From: Lew <noone(at)lewscanon(dot)com>
To: pgsql-novice(at)postgresql(dot)org
Subject: Re: Primary keys in a single column table and text vs varchar
Date: 2011-02-01 18:59:44
Message-ID: ii9l5r$9ke$1@news.albasani.net
Views: Raw Message | Whole Thread | Download mbox | Resend email
Thread:
Lists: pgsql-novice

matty jones wrote:
>> I am designing a table that will hold a list of unique names and be
>> referenced by several other tables. There will only be one column in the
>> table (name), should I still create a separate primary key for that column
>> or can I use the name column as my key. I have also been reading a lot
>> about the differences between varchar and text and was wondering if there is
>> a downside to using text. The column I want to use text on (notes) will
>> hold a string that could be any length, I can use varchar(255) but I am
>> worried about the text being truncated or of the queries giving errors when
>> I try to output the text. I understand there is a mathematical limit to how
>> much can be stored in a single entry but I wasn't sure of any downsides to
>> just defaulting to text when possible.

Michael Swierczek wrote:
> It may help you to read pages on natural key versus surrogate key
> discussions, like this page:
> http://www.agiledata.org/essays/keys.html
> To summarize briefly, using the name column as the primary key makes
> your database easier to understand, but if you need to change the
> table in the future and add or remove additional unique constraints,
> changing your database is a lot of work. Using a separate column for
> the primary key gives you the converse situation, so your database
> layout is less intuitive, but changing the tables in the future
> becomes much easier. PostgreSQL will handle either type of primary
> key just fine. In my limited experience a separate key usually is a
> better choice, but I've only been wrestling with databases for a few
> years.
>
> In terms of text versus character varying, I don't think the
> differences are significant. I would use character varying(500) or
> (1000), so you have plenty of room for big names but you can't
> accidentally have a 10MB entry in the table.

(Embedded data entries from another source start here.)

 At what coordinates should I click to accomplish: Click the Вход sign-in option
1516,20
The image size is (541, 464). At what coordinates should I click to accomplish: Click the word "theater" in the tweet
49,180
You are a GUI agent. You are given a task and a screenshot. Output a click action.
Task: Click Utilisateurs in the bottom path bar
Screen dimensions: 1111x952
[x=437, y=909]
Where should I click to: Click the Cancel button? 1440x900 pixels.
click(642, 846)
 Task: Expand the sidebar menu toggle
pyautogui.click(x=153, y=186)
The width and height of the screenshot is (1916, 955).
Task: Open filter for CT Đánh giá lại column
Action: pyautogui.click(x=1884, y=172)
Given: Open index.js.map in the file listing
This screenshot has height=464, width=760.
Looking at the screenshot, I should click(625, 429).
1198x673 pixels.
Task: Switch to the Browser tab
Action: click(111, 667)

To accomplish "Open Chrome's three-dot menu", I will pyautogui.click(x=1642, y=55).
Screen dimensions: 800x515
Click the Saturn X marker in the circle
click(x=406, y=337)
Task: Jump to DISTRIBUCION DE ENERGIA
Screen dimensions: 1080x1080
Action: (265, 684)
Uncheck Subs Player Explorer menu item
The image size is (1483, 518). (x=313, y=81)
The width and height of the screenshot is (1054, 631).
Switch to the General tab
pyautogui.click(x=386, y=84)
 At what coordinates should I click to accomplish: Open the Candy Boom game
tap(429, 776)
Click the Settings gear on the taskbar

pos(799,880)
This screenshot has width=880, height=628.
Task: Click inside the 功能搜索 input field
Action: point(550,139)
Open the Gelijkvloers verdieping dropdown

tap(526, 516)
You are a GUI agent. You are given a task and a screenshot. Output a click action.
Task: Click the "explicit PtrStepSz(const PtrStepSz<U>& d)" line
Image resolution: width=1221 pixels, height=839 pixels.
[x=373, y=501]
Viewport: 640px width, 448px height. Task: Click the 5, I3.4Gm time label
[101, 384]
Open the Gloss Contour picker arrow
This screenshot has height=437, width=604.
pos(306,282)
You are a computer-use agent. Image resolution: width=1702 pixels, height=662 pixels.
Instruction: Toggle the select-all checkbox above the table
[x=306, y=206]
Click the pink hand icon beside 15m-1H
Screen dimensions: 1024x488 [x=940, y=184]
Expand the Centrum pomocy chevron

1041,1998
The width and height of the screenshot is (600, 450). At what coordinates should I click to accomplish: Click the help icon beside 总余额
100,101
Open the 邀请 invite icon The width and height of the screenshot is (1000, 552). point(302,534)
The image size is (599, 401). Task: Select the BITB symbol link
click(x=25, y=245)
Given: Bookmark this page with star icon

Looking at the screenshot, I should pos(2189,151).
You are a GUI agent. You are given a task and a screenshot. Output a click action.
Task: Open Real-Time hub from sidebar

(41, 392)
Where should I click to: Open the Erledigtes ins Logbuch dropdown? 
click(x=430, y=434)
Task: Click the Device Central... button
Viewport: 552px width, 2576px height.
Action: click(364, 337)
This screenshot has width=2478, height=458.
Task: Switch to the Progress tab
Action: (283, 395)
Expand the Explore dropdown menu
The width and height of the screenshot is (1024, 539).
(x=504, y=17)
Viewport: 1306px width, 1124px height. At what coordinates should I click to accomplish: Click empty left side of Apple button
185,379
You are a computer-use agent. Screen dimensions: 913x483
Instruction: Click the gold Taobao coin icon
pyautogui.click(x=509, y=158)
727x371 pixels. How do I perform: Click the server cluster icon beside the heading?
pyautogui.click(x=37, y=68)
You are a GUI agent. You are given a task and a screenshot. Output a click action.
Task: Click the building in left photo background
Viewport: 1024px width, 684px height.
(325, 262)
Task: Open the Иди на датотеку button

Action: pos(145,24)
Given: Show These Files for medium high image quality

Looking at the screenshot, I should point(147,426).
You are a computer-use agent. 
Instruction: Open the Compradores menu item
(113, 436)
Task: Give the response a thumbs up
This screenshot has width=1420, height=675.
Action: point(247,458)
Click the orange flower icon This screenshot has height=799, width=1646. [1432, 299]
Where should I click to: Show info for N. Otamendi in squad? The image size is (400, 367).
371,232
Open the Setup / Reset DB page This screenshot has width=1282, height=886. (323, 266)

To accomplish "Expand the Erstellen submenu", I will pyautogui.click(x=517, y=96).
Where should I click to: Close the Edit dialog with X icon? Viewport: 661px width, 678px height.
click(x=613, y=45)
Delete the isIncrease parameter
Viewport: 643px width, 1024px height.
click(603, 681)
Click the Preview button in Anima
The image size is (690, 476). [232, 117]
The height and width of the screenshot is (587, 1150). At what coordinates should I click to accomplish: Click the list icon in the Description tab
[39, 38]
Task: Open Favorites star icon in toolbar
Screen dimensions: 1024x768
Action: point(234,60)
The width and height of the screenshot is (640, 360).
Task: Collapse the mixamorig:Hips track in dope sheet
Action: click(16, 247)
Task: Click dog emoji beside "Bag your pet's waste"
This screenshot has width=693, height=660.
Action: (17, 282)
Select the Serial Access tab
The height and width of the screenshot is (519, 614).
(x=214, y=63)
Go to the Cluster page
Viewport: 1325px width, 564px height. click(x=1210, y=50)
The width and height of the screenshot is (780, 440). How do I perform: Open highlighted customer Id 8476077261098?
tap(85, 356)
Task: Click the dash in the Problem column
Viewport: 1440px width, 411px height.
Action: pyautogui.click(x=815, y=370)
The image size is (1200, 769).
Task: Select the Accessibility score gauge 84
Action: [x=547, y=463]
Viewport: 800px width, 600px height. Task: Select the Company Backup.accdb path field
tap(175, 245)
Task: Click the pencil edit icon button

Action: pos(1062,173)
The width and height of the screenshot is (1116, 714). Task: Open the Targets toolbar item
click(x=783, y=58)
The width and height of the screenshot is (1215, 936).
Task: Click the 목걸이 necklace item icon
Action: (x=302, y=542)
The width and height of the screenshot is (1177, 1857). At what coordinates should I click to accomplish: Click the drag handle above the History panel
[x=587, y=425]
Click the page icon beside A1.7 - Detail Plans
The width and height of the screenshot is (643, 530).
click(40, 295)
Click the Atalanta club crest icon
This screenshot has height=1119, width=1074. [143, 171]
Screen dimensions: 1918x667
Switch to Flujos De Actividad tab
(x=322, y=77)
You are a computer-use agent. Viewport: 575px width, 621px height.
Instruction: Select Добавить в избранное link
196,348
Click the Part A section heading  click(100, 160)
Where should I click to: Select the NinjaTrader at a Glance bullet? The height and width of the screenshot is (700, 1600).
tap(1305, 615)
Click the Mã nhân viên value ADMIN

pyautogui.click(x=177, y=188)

For simple one-column lookup tables such as the OP describes, the surrogate
key adds little benefit but relatively larger cost.

The lookup value is supposed to be constrained by the lookup table, and using
a surrogate key to protect against changes in that constraint defeats the
purpose. If you do change it, it means the value acquired for all earlier
transactions was wrong, or at least that you lose the history of what value
was used at that time. You risk semantic changes, e.g., if you change

1 FOO
2 BAR
3 BAZ
4 QUX

to

1 BAR
2 URP
3 BAX
4 QUX
.

You might think you'll protect against that, but the next database copy or
move to a new host via dump/restore could really hose things.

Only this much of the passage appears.